# Critique My Trottingbred



## horseluvr2524 (Sep 17, 2013)

Sorry, I don't have much in the way of conformation critique. The side picture isn't very good for critique. Better to have one of him square and direct on the side. The only thing I can really say is that his neck looks rather thin for the rest of them, but that could all be in the picture angle and the length of his mane.

What is a "trottingbred"? Do you mean standardbred? I've never heard of a trottingbred.


----------



## Phantomrose (Jul 25, 2016)

horseluvr2524 said:


> Sorry, I don't have much in the way of conformation critique. The side picture isn't very good for critique. Better to have one of him square and direct on the side. The only thing I can really say is that his neck looks rather thin for the rest of them, but that could all be in the picture angle and the length of his mane.
> 
> What is a "trottingbred"? Do you mean standardbred? I've never heard of a trottingbred.




A Trottingbred was basically developed in the late 60s. They would cross Standardbred horses with Welsh, Hackney, and Shetland to produce a smaller equine to do Harness Racing. I actually never heard of the breed either before acquiring Jet. Nowadays, they just breed Trottingbred to Trottingbred with some Standardbred mixed into the line for speed. 

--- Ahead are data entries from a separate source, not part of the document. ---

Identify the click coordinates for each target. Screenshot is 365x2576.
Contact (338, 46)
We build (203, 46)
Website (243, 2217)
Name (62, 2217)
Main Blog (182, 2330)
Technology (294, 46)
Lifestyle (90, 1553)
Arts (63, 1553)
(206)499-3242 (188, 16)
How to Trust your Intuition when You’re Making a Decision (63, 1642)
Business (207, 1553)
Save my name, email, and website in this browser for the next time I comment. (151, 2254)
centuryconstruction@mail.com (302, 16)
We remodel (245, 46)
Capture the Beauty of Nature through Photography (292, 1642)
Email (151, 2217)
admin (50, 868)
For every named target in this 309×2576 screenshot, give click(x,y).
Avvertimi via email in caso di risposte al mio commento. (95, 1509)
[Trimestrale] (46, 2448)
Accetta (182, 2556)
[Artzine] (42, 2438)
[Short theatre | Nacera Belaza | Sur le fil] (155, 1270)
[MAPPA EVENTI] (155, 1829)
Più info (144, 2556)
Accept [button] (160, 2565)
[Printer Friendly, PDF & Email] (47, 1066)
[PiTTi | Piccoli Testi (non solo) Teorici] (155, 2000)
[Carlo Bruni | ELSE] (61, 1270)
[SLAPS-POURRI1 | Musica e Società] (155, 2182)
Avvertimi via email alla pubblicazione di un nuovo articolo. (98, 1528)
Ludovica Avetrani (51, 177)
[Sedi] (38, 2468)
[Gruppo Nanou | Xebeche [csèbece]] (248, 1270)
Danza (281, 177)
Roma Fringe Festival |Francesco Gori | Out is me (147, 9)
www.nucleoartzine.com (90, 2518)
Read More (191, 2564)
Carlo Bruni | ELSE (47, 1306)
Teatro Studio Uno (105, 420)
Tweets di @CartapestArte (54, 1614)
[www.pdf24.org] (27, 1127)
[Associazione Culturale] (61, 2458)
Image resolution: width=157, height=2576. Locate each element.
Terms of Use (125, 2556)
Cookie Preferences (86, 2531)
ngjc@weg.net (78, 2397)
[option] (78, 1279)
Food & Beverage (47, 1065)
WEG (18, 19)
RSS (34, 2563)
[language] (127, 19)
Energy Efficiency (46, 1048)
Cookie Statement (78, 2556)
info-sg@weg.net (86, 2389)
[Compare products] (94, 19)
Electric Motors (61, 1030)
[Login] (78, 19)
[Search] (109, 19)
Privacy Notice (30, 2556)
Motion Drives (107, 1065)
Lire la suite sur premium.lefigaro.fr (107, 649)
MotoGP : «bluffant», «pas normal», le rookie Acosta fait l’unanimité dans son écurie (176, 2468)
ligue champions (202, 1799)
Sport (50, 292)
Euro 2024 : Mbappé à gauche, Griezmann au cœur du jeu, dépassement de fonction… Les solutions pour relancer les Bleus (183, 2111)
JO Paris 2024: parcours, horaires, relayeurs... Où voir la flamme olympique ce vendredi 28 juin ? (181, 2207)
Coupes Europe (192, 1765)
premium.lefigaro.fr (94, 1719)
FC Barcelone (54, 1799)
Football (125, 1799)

The neck thing- He does have a rather long mane. His neck is a short, thick one, and I agree it looks thin from he picture angle. I will take a better side picture tomorrow. Thank you on that  I have another side picture, but he has his blanket on in a paddock and not set square in that one either. He’s a bit of a tricky one to get square; there are more pics on his coggins paper as well. The two side ones on there are probably a bit better. 


Sent from my iPhone using Tapatalk


----------



## pennywise (Feb 1, 2016)

brown

legs seem to work


----------



## Phantomrose (Jul 25, 2016)

Pics from coggins- taken early December. I will take more current pics tomorrow as well! 

Link for the About on Trottingbreds from the International Trotting and Pacing Association-
https://www.itpa.biz/about-us


----------



## trailhorserider (Oct 13, 2009)

Awe, he looks like my favorite Mustang gelding that I used to ride. :smile:


----------



## horseluvr2524 (Sep 17, 2013)

Thanks for the info! Always fun to learn something new.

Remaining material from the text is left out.